The company delivered solid fourth-quarter results, posting adjusted earnings of $1.65 per share, easily beating Wall Street’s target of $1.48 per share. Revenue for the period gained an impressive 27%, rising to $695.1 million, well ahead of the $670.1 million target. MongoDB’s subscription revenue increased 27%, while services revenue gained 26%.

However, the good work was quickly undone by its cautious guidance for the current quarter. Looking ahead, MongoDB forecast earnings of $1.15 to $1.19, trailing the Street’s forecast of $1.20. It also called for revenue of between $659 million and $664 million, with the midpoint just about in line with the $662.5 million consensus estimate.

The lower-than-expected guidance likely came as a shock to investors. MongoDB is the creator of a specialized document-orientated database that’s widely used by data-intensive application developers. Until recently, it has been seen as one of the beneficiaries of the AI boom due to the way its platform organizes data to make it searchable for large language models.

However, the company likely just chose the wrong time to issue its cautious outlook. It comes amid heightened concerns from investors that software companies might end up being put out of business by the rise of AI upstarts, many of which offer tools that enable enterprises to create their own software. The fact that MongoDB isn’t really a traditional software company, but more of a data infrastructure player, doesn’t appear to have helped it much today.

Nonetheless, MongoDB President and Chief Executive CJ Desai (pictured) insisted that the company’s long-term prospects remain sound, and that it’s well-positioned to win more customers as enterprises look to scale up their AI investments. For many companies, MongoDB’s database has become the foundation of those efforts, he said.

“The database layer has endured through multiple technology shifts over the past 60 years, and is even more critical in this AI shift,” he said on a conference call. “AI applications and agents require memory and high quality retrieval, capabilities which are native to MongoDB’s platform.”
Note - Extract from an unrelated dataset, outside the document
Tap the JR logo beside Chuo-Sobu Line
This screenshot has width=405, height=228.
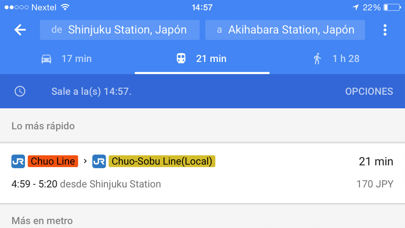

Holger Mueller of Constellation Research said there are positive signs for MongoDB, with its continued strong revenue growth demonstrating that it certainly has a place in the new AI world, but it’s going through a period of instability with so many executive changes in recent weeks. “It has just named Erica Volini as its new Chief Customer Officer, she’s an accomplished executive who can set up MongoDB for further growth,” the analyst said. “But why the company is being so conservative with its guidance is a mystery that will likely only become clear in three month’s time, when its next results are out.”

At least the full-year picture looks a little better. MongoDB called for fiscal 2027 earnings of between $5.75 and $5.93 per share on sales of $2.86 billion to $2.9 billion versus the Street’s consensus of $5.69 per share in earnings and $2.9 billion in sales.

No doubt MongoDB’s cause wasn’t helped by lower profitability during the quarter. The company, which only recently broke into the black after being unprofitable for years, recorded net income of just $15.5 million in the quarter, down slightly from a profit of $15.8 million in the year-ago period. The company blamed that on higher marketing and research and development costs.